Hernán Cortés giunse a Tenochtitlán l’8 novembre del 1519 con poco più di 500 uomini e una ventina di cavalli. Eppure, in poco meno di due anni, riuscì a mettere le mani su una città di tali dimensioni. Quali furono le sue armi vincenti?

Anzitutto, Cortés non comandava solo i suoi uomini, ma aveva anche sfruttato i canali della diplomazia, procacciandosi preziose alleanze. Aveva profittato delle rivalità fra gli indigeni, ottenendo l’appoggio dei Tlaxcaltechi, una popolazione rimasta ai margini del grande Impero mexica (ribattezzato solo più tardi Impero azteco). Si trattava di un “Impero fiscale”: non una precisa entità politico-amministrativa, bensì un ordinamento tenuto assieme con la forza e con la costante richiesta di nuovi tributi. Un sistema piuttosto opprimente, paragonabile più all’antico Impero assiro che a quello romano. E difatti non pochi sudditi, al loro arrivo, considerarono gli spagnoli come dei liberatori, più che dei nemici. La storiografia europea si è spesso soffermata sulla superiorità della tecnologia bellica spagnola. Un elemento importante, ma non esaustivo per rispondere al nostro quesito. È innegabile infatti che la dotazione spagnola di archibugi, armi d’acciaio, nonché dei cavalli, che inizialmente spaventarono terribilmente gli indigeni, che non li avevano mai visti, assicurò un vantaggio iniziale alle truppe di Cortés. Ma ben presto gli aztechi si adattarono al modo di combattere degli avversari e questo vantaggio venne colmato, come testimoniano le sconfitte che i conquistadores patirono prima dell’assedio di Tenochtitlán.

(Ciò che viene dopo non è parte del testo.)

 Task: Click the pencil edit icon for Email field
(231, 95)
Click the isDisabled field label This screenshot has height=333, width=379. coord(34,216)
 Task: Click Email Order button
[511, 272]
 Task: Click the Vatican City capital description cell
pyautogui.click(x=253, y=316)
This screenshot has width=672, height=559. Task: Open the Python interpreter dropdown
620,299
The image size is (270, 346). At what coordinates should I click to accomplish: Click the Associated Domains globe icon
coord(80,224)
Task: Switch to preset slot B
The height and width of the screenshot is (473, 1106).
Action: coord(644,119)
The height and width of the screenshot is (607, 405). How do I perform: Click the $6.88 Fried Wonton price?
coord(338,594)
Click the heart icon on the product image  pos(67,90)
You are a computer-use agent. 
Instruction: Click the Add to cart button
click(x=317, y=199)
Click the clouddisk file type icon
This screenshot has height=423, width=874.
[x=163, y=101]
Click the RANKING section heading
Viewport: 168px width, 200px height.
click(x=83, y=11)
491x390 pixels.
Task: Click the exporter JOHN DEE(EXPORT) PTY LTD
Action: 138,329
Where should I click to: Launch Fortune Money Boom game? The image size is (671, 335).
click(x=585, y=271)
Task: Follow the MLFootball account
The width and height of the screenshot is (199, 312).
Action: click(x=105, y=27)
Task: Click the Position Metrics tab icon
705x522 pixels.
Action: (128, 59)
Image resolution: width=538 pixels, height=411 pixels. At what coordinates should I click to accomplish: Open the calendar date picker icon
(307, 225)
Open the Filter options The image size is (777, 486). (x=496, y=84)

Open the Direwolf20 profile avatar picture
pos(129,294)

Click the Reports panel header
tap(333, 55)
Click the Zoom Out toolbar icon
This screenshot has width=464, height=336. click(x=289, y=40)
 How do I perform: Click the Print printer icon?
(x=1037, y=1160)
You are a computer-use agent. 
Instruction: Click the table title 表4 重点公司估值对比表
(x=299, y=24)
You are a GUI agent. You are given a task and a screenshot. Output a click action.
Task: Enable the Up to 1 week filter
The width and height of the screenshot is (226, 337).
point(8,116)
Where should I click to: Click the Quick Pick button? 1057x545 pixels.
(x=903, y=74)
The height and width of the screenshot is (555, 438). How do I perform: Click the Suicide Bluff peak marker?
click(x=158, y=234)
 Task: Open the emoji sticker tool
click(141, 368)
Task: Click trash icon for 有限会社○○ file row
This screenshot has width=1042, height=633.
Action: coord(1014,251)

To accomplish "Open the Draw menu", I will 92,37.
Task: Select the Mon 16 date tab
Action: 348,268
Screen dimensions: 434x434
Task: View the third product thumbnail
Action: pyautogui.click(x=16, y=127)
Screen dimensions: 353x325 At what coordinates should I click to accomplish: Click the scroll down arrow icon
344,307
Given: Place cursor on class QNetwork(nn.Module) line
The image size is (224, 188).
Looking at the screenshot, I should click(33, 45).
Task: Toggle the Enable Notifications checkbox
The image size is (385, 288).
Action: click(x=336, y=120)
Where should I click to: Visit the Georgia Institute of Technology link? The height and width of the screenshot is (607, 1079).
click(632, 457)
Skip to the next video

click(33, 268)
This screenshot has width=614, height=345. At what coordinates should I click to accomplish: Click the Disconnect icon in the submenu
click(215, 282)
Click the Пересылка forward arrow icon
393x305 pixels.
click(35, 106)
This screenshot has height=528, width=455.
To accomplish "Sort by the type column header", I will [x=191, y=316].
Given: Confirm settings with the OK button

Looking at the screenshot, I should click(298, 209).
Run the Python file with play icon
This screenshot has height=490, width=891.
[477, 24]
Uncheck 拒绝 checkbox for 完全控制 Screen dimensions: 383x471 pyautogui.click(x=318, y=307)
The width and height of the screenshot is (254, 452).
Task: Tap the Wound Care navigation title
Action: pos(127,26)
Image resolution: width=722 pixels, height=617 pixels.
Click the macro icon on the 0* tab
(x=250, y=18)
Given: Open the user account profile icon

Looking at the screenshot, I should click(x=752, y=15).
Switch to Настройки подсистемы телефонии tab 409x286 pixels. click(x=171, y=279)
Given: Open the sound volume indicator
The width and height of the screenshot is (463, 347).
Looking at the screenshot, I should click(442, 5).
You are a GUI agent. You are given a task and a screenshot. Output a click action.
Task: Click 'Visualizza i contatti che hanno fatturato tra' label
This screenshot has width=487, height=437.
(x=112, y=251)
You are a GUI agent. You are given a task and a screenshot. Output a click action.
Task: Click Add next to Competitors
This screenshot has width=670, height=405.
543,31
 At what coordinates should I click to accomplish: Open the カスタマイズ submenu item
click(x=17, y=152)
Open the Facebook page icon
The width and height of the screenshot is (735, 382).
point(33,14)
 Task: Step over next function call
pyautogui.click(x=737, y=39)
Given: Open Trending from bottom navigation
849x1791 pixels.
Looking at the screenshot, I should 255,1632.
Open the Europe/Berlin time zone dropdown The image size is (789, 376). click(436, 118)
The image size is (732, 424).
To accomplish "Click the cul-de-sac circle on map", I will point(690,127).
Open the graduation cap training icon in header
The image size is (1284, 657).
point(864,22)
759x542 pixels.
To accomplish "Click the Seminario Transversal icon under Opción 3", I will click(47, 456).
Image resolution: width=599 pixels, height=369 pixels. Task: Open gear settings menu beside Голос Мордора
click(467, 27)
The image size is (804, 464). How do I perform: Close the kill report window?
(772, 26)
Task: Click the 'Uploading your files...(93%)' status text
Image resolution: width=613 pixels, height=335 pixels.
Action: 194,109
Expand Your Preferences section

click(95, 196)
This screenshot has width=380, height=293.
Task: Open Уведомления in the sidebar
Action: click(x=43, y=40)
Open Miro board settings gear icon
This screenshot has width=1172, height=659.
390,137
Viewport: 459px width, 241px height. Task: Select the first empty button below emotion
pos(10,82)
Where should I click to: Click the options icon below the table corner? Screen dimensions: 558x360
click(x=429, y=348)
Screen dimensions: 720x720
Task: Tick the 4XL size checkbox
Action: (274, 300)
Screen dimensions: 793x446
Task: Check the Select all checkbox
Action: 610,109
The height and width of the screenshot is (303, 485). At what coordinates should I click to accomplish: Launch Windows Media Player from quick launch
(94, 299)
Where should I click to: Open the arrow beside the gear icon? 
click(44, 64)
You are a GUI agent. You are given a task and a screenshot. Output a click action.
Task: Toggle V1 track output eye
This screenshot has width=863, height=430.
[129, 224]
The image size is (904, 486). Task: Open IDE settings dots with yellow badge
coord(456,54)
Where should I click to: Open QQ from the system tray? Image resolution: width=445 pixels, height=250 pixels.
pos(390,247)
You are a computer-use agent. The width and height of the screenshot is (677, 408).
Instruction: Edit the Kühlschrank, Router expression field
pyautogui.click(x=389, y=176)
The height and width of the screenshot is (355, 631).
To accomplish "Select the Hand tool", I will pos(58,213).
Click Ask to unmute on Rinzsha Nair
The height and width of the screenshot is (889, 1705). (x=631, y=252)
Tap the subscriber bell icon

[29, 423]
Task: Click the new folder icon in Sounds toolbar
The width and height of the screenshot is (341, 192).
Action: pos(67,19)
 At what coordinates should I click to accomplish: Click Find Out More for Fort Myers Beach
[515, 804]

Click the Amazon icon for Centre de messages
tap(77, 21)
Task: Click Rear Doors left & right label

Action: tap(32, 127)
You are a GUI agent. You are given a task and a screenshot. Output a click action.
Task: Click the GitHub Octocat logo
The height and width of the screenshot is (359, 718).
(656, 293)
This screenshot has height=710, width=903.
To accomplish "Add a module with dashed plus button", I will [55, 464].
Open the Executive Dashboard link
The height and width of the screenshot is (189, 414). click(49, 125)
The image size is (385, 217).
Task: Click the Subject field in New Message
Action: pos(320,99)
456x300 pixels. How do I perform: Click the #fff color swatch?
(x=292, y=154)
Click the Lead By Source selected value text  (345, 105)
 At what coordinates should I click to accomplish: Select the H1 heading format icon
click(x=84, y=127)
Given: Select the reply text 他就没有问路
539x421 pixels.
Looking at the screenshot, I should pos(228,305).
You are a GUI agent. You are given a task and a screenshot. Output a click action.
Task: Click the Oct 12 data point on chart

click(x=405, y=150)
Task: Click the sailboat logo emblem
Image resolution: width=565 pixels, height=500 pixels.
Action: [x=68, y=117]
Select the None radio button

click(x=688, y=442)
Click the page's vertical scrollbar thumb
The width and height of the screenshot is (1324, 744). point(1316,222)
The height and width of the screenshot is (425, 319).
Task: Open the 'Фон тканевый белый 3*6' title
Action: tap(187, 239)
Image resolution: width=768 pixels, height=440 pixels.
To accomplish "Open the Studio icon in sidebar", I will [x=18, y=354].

L’elemento che giocò un ruolo decisivo, semmai, fu la diffusione del vaiolo e di altre epidemie di origine europea. Gli indigeni, infatti, sprovvisti degli anticorpi necessari a debellare queste malattie, morirono a milioni, e così la loro capacità di opporsi ai conquistadores scemò sempre di più.

Molti studiosi hanno anche messo in luce che inizialmente gli aztechi non combattevano per uccidere ma soltanto per fare prigionieri da destinare ai sacrifici umani. Una strategia che avrebbe limitato notevolmente la loro capacità difensiva. In realtà, ciò fu vero solo all’inizio delle ostilità e non comportò un limite significativo: ben presto anche gli indigeni si adattarono al modo di combattere dei loro nemici, facendo anch’essi molte vittime sul campo. Si è dibattuto molto pure sul comportamento ambiguo mantenuto da Montezuma II, l’imperatore azteco che accolse Cortés al suo arrivo, tributandogli tutti gli onori. A volte si dimostrava rassegnato e ossequioso nei confronti dei conquistadores, altre bellicoso e risoluto. Ma furono le divinazioni, sulle quali gli indigeni basavano tutte le loro decisioni politiche, a suggerigli che il suo impero era in procinto di crollare, inducendolo così a deporre le armi, portando alla fine i suoi sudditi a ribellarsi contro il suo colpevole lassismo.

A ciò bisogna anche aggiungere tutti i meriti di Cortés. Non solo la capacità di stringere alleanze con le popolazioni locali scontente. Anche il coraggio, pochi giorni dopo la grave sconfitta subita a Tenochtitlán (La noche triste), di attaccare il nemico, numericamente assai superiore, in campo aperto presso Otumba (7 luglio 1520), dando così inizio alla conquista spagnola. E poi, nella fase decisiva dell’assedio, egli ebbe la grande idea di ordinare la costruzione di alcuni brigantini per completare il blocco della città, attaccandola anche dal lago. In più fu abilissimo nella guida delle forze a sua disposizione: sfruttò al meglio la tattica e l’ordine delle sue truppe, così come l’irruenza, la conoscenza del territorio, nonché l’odio atavico contro gli aztechi dei suoi alleati indios.

Al termine dell’assedio, durato in tutto dieci settimane, la popolazione locale era ridotta alla fame e alla sete, dopo che Cortés aveva interrotto il flusso di derrate alimentari e la fornitura di acqua potabile. La città fu rasa al suolo e buona parte di ciò che restava dell’Impero azteco fu cancellato.

Questa fu la descrizione di uno dei conquistadores, Bernal Díaz del Castillo, di ciò che rimaneva di Tenochtitlán: «Quando vidi le scene intorno a me, pensai che questo era il giardino del mondo. Di tutte le meraviglie che contemplai al mio arrivo, ora non rimane più nulla. Tutto è rovesciato e perduto».

Era l’inizio del dominio coloniale spagnolo oltreoceano.